Genomics Extension for SQLite

("GenomicSQLite")

This SQLite3 loadable extension adds features to the ubiquitous embedded RDBMS supporting applications in genome bioinformatics:

  • genomic range indexing for overlap queries & joins
  • in-SQL utility functions, e.g. reverse-complement DNA, parse "chr1:2,345-6,789"
  • automatic streaming storage compression (also available standalone)
  • reading directly from HTTP(S) URLs (also available standalone)
  • pre-tuned settings for "big data"

This November 2021 poster discusses the context and long-run ambitions:

GenomicSQLite Poster

Our Colab notebook demonstrates key features with Python, one of several language bindings.

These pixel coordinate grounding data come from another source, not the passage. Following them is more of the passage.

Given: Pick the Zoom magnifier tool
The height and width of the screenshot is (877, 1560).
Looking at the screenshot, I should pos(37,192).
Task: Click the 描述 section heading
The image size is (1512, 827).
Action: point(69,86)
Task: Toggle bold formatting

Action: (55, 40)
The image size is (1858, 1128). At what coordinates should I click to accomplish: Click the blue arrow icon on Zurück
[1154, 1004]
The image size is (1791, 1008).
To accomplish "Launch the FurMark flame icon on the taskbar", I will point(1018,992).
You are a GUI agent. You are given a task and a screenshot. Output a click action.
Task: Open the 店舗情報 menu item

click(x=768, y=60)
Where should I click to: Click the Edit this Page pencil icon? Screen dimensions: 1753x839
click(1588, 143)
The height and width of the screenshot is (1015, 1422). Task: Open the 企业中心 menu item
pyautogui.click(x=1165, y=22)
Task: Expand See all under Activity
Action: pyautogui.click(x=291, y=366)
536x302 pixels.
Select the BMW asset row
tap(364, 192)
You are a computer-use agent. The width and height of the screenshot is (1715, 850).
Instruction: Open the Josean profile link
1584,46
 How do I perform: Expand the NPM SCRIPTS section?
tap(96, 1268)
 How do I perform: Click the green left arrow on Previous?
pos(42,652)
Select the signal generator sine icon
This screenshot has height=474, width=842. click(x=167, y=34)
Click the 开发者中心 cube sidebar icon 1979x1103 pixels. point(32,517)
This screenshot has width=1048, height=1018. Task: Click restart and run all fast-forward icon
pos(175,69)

USE AT YOUR OWN RISK: This project is not associated with the SQLite developers. The database storage extensions are designed to preserve ACID transaction safety, but they're young and unlikely to be totally bug-free.

Start Here 👉 full documentation site

We supply the extension prepackaged for Linux and macOS on x86-64. An up-to-date version of SQLite itself is also required, as specified in the docs.

Programming language support:

  • C/C++
  • Python ≥3.6
  • Java & JVM languages
  • Rust

More to come. (Help wanted; see Language Bindings Guide)

Building from source

build

Most will prefer to install a pre-built shared library (see above). To build from source, see our Actions yml (Ubuntu 20.04) or Dockerfile (CentOS 7) used to build the more-portable releases. Briefly, you'll need:

  • C++11 build system
  • CMake ≥ 3.14
  • Dev packages: SQLite ≥ 3.31.0, Zstandard ≥ 1.3.4, libcurl

And incantations:

cmake -DCMAKE_BUILD_TYPE=Release -B build .
cmake --build build -j 4 --target genomicsqlite

...generating build/libgenomicsqlite.so. To run the test suite, you'll furthermore need:

  • htslib ≥ 1.9, samtools, and tabix
  • pigz
  • Python ≥ 3.6 and packages: pytest pytest-xdist pre-commit black pylint flake8
  • JDK, mvn, rust
  • clang-format & cppcheck

to:

pre-commit run --all-files  # formatters+linters
cmake -DCMAKE_BUILD_TYPE=Debug -B build .
cmake --build build -j 4
env -C build ctest -V